Provided records —

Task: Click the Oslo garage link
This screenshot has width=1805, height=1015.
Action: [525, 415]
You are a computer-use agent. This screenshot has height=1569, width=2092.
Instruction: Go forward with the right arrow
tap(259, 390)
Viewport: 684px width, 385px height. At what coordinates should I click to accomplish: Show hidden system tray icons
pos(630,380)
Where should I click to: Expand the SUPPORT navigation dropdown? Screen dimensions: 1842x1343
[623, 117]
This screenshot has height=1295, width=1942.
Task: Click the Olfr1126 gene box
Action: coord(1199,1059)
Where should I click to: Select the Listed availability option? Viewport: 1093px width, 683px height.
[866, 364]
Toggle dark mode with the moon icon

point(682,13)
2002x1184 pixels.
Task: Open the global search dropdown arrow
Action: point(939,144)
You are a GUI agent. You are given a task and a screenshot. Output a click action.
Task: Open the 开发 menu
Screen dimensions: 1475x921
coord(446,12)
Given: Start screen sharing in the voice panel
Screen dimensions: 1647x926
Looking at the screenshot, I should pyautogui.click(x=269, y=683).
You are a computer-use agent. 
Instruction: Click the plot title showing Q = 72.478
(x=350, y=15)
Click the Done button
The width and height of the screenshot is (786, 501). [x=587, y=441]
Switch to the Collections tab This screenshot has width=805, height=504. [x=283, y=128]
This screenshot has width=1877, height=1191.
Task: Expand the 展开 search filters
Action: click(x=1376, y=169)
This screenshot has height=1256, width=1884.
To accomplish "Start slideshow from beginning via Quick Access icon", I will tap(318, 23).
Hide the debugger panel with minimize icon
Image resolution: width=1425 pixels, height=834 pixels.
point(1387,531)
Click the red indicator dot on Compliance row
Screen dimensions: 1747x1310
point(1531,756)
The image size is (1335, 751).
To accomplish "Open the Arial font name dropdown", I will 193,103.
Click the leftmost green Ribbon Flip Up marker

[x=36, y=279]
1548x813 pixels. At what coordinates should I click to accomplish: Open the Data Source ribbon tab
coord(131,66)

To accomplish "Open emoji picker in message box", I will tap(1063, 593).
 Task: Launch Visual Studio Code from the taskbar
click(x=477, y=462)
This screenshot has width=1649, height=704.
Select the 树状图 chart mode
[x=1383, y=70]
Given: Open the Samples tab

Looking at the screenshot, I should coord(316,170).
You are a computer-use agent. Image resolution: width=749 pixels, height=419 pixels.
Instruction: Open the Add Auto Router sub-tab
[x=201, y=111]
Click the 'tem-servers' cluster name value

To do —
The entries above must be output exactly, with every line preserved.

Answer space —
Task: Click the Oslo garage link
This screenshot has width=1805, height=1015.
Action: [525, 415]
You are a computer-use agent. This screenshot has height=1569, width=2092.
Instruction: Go forward with the right arrow
tap(259, 390)
Viewport: 684px width, 385px height. At what coordinates should I click to accomplish: Show hidden system tray icons
pos(630,380)
Where should I click to: Expand the SUPPORT navigation dropdown? Screen dimensions: 1842x1343
[623, 117]
This screenshot has height=1295, width=1942.
Task: Click the Olfr1126 gene box
Action: coord(1199,1059)
Where should I click to: Select the Listed availability option? Viewport: 1093px width, 683px height.
[866, 364]
Toggle dark mode with the moon icon

point(682,13)
2002x1184 pixels.
Task: Open the global search dropdown arrow
Action: point(939,144)
You are a GUI agent. You are given a task and a screenshot. Output a click action.
Task: Open the 开发 menu
Screen dimensions: 1475x921
coord(446,12)
Given: Start screen sharing in the voice panel
Screen dimensions: 1647x926
Looking at the screenshot, I should pyautogui.click(x=269, y=683).
You are a computer-use agent. 
Instruction: Click the plot title showing Q = 72.478
(x=350, y=15)
Click the Done button
The width and height of the screenshot is (786, 501). [x=587, y=441]
Switch to the Collections tab This screenshot has width=805, height=504. [x=283, y=128]
This screenshot has width=1877, height=1191.
Task: Expand the 展开 search filters
Action: click(x=1376, y=169)
This screenshot has height=1256, width=1884.
To accomplish "Start slideshow from beginning via Quick Access icon", I will tap(318, 23).
Hide the debugger panel with minimize icon
Image resolution: width=1425 pixels, height=834 pixels.
point(1387,531)
Click the red indicator dot on Compliance row
Screen dimensions: 1747x1310
point(1531,756)
The image size is (1335, 751).
To accomplish "Open the Arial font name dropdown", I will 193,103.
Click the leftmost green Ribbon Flip Up marker

[x=36, y=279]
1548x813 pixels. At what coordinates should I click to accomplish: Open the Data Source ribbon tab
coord(131,66)

To accomplish "Open emoji picker in message box", I will tap(1063, 593).
 Task: Launch Visual Studio Code from the taskbar
click(x=477, y=462)
This screenshot has width=1649, height=704.
Select the 树状图 chart mode
[x=1383, y=70]
Given: Open the Samples tab

Looking at the screenshot, I should coord(316,170).
You are a computer-use agent. Image resolution: width=749 pixels, height=419 pixels.
Instruction: Open the Add Auto Router sub-tab
[x=201, y=111]
Click the 'tem-servers' cluster name value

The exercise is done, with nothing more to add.